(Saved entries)
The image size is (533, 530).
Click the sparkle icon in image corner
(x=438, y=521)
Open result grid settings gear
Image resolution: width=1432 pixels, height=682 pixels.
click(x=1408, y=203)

#### [PROBLEM REQUIREMENTS]
Reproduce every record exactly, line by line.

#### [RESPONSE TO THE EXERCISE]
The image size is (533, 530).
Click the sparkle icon in image corner
(x=438, y=521)
Open result grid settings gear
Image resolution: width=1432 pixels, height=682 pixels.
click(x=1408, y=203)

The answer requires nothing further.